### Given request
Could you return, unchanged, the lines of the entries from the line with "Viewport: 1536px width, 784px height." through the line with "Click the Upgrade Cluster button", including both of those lines?

### Information given

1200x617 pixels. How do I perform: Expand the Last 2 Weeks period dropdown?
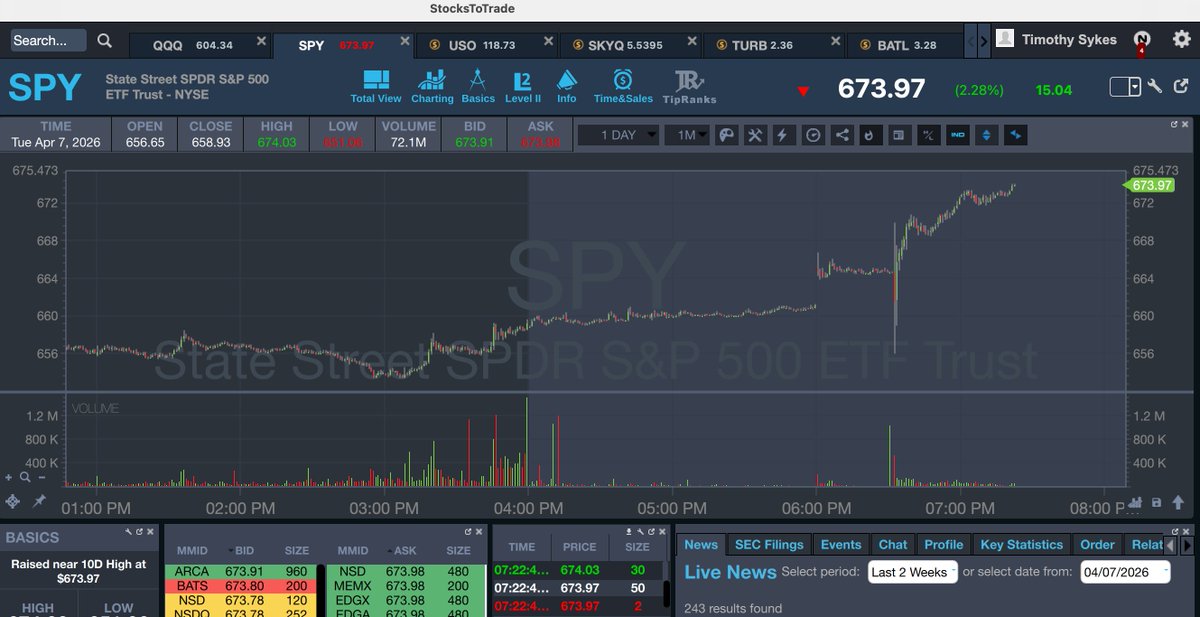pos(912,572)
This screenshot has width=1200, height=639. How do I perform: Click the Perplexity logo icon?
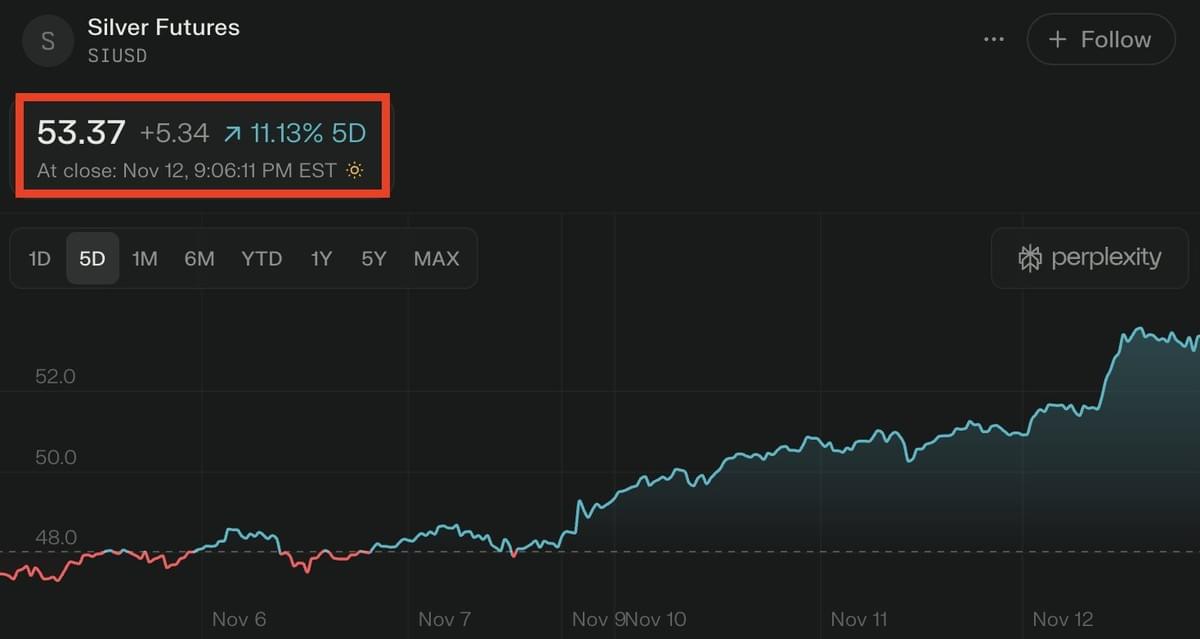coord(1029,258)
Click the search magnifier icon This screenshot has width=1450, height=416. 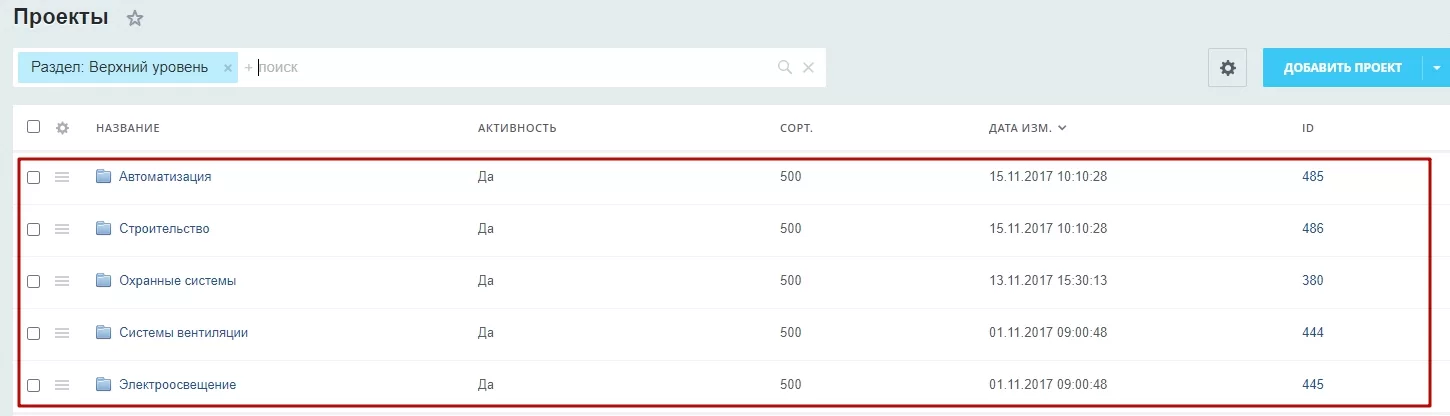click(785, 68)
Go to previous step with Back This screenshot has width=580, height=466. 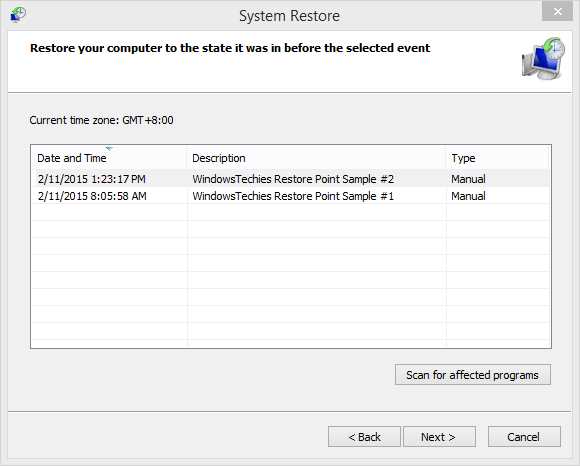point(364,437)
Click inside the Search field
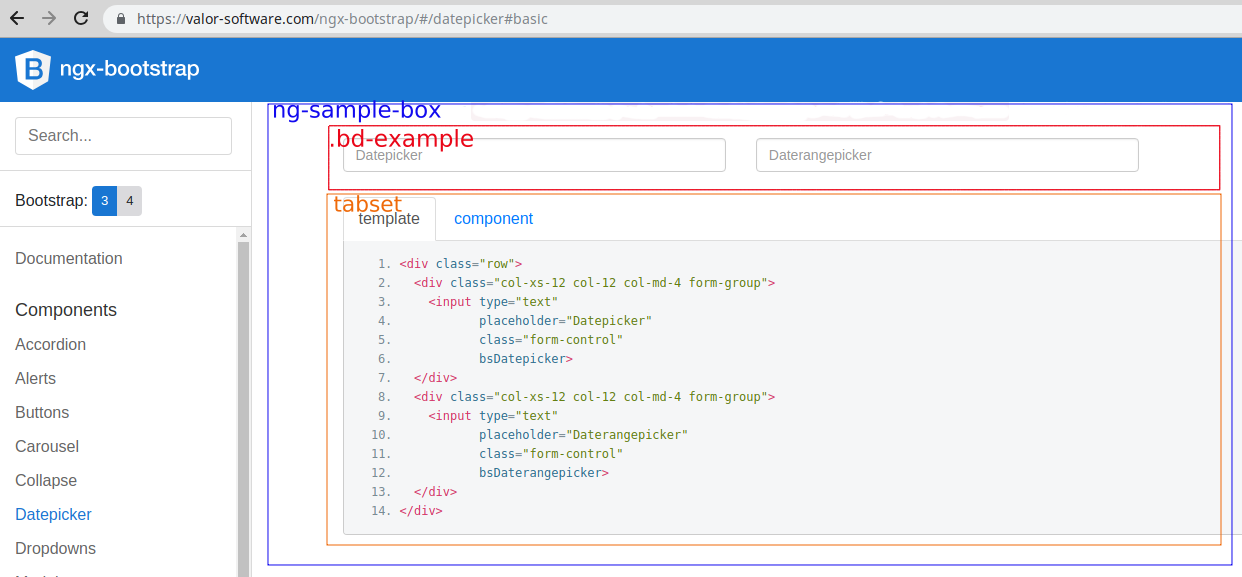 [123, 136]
---
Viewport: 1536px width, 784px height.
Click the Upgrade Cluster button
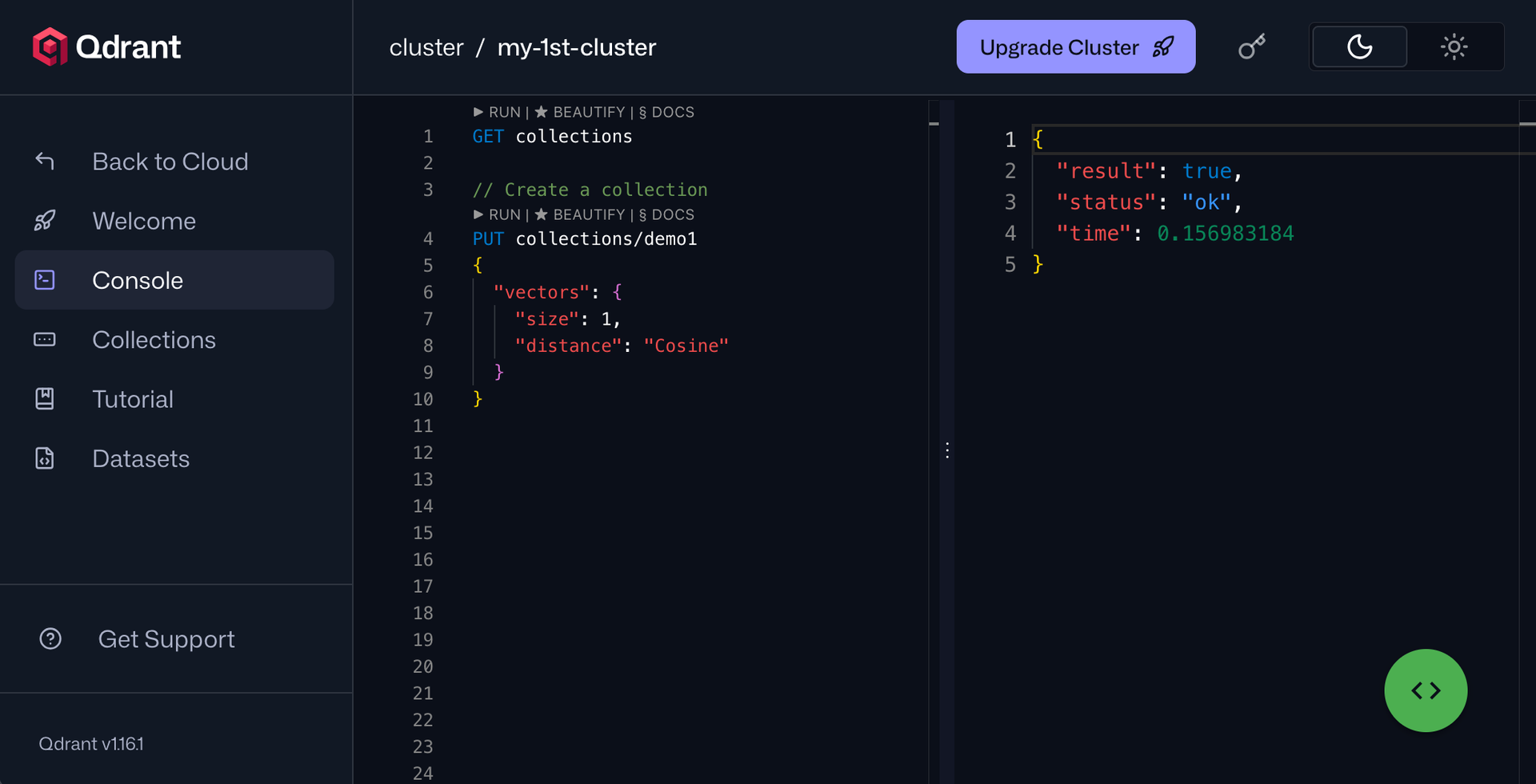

### Solution to this problem
Viewport: 1536px width, 784px height.
Click the Upgrade Cluster button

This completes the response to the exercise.